» To do: Extract every line of text from the entries below verbatim, leaving out the pictures.

** Begin Material supplied **

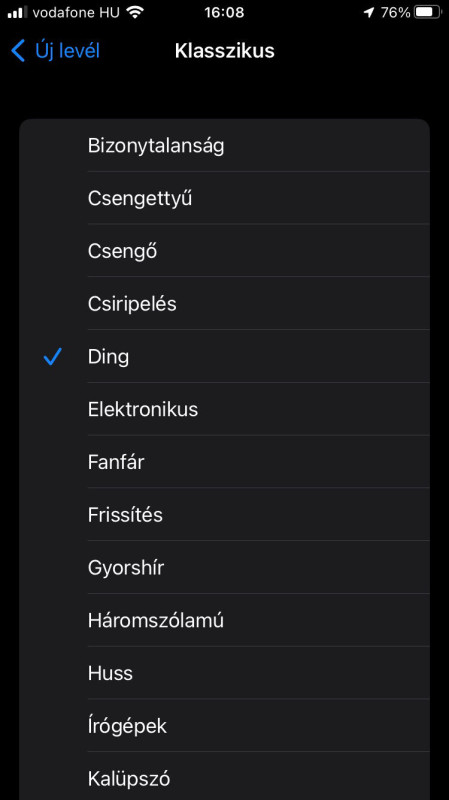Choose Gyorshír as alert sound
The height and width of the screenshot is (800, 449).
(224, 567)
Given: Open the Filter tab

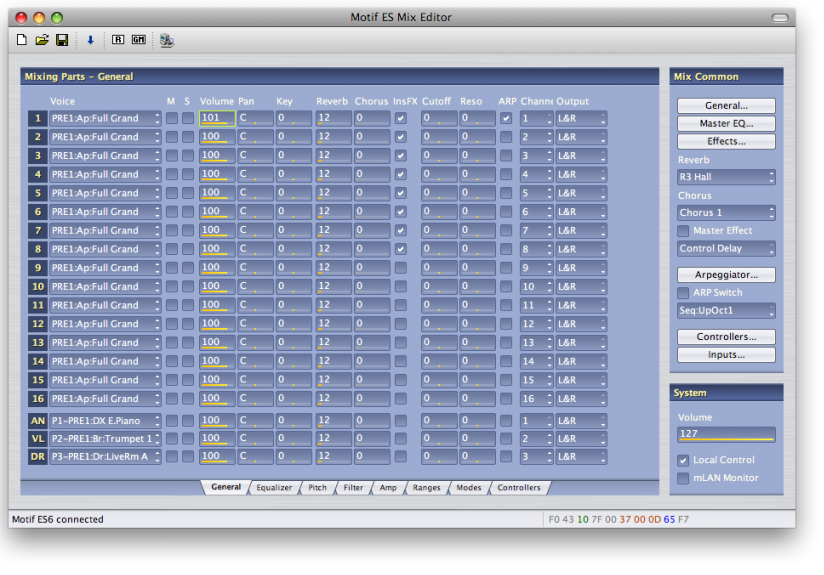Looking at the screenshot, I should coord(353,488).
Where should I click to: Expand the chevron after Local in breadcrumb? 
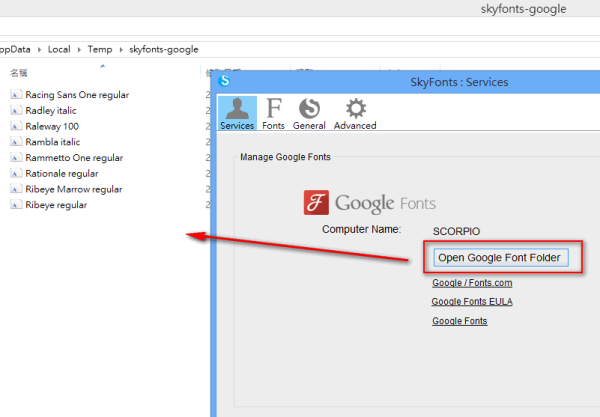pyautogui.click(x=78, y=49)
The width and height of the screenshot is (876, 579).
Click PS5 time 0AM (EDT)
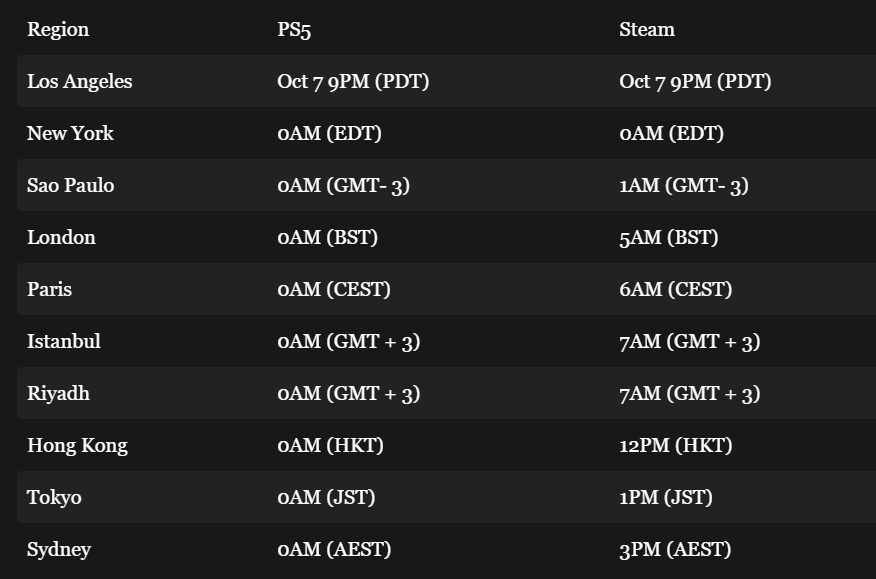pos(330,134)
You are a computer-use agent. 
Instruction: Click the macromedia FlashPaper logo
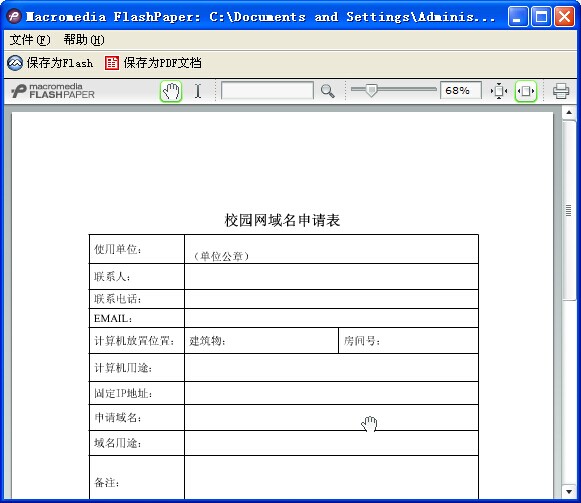[x=53, y=91]
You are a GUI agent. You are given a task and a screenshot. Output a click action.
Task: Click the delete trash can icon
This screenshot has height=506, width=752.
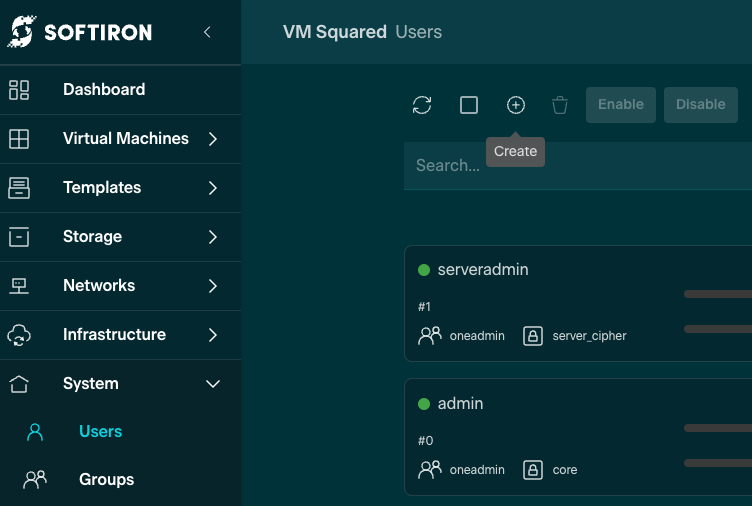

** End Material supplied **

» Solution to this task:
Choose Gyorshír as alert sound
The height and width of the screenshot is (800, 449).
(224, 567)
Given: Open the Filter tab

Looking at the screenshot, I should coord(353,488).
Where should I click to: Expand the chevron after Local in breadcrumb? 
pyautogui.click(x=78, y=49)
The width and height of the screenshot is (876, 579).
Click PS5 time 0AM (EDT)
pos(330,134)
You are a computer-use agent. 
Instruction: Click the macromedia FlashPaper logo
[x=53, y=91]
You are a GUI agent. You are given a task and a screenshot. Output a click action.
Task: Click the delete trash can icon
This screenshot has height=506, width=752.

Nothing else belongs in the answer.